* WORK TO BE COMPLETED
What is needed is a word-for-word copy of the lines below from the one with "Instruction: Click the Match Layer button" through the one with "You are a computer-use agent. This", both included, with every picture left out.

◇ ◇ ◇

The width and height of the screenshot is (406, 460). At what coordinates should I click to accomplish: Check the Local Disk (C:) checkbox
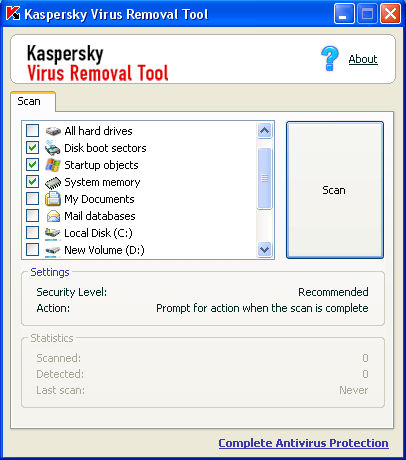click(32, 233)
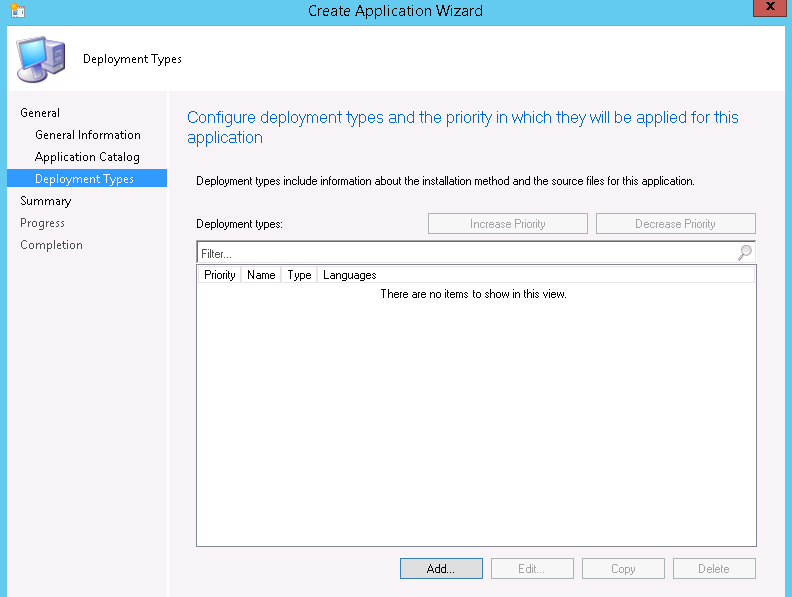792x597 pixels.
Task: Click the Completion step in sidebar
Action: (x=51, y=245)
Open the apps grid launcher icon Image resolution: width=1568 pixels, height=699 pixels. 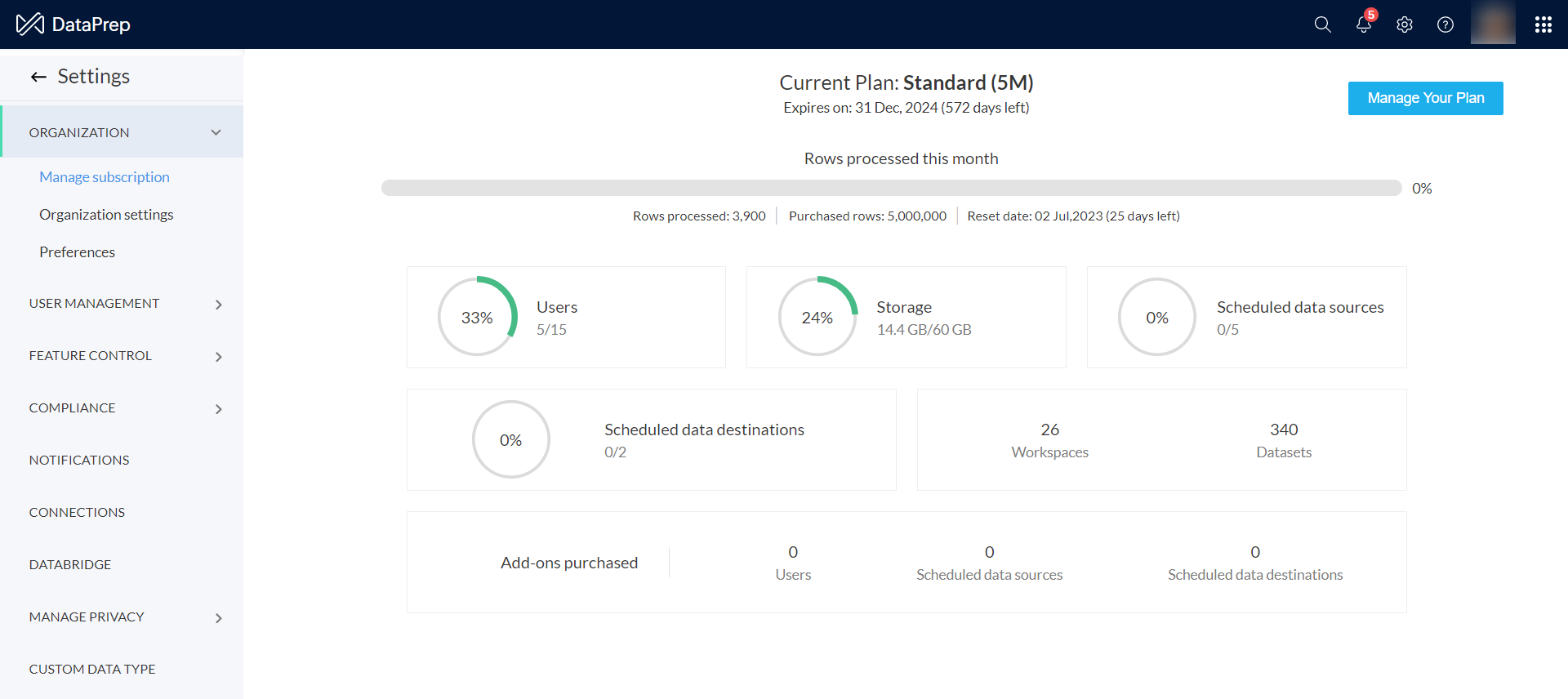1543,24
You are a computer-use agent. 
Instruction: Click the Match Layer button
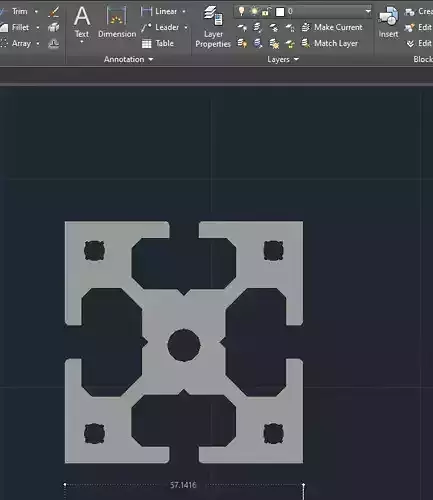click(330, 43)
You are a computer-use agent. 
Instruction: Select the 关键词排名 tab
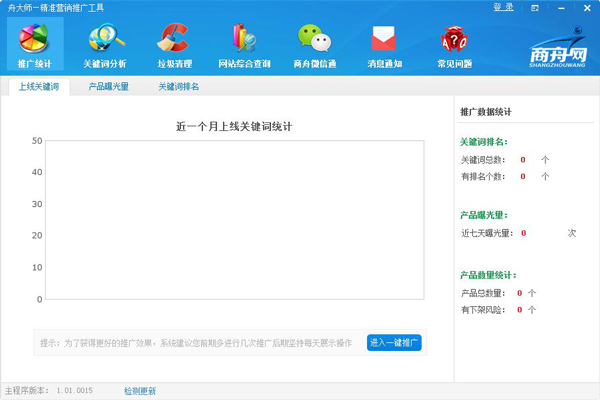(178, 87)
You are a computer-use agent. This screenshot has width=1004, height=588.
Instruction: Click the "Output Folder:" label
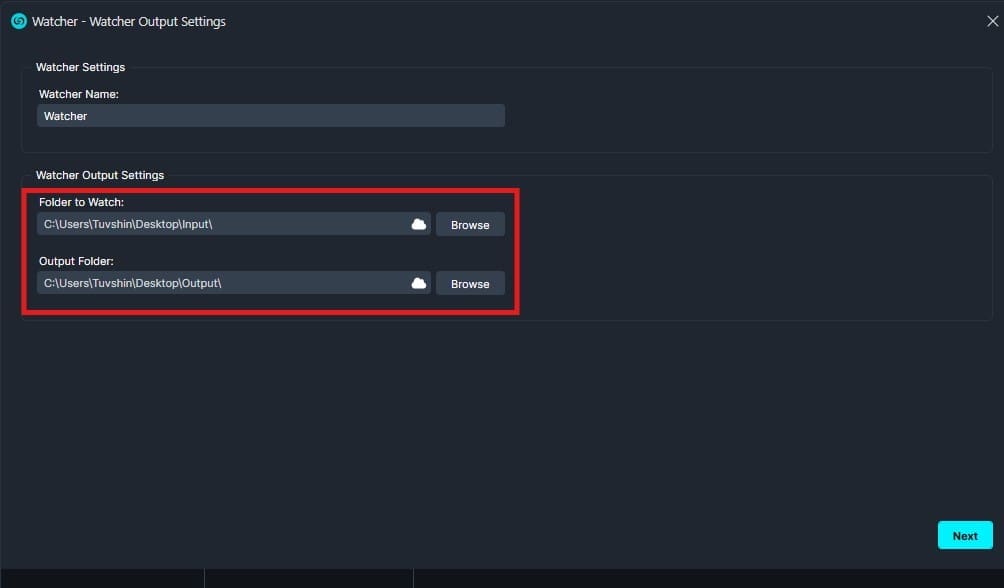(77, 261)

◇ ◇ ◇

* ANSWER FOR THE TASK
Instruction: Click the Match Layer button
click(330, 43)
You are a computer-use agent. 
Instruction: Select the 关键词排名 tab
(178, 87)
You are a computer-use agent. This screenshot has width=1004, height=588.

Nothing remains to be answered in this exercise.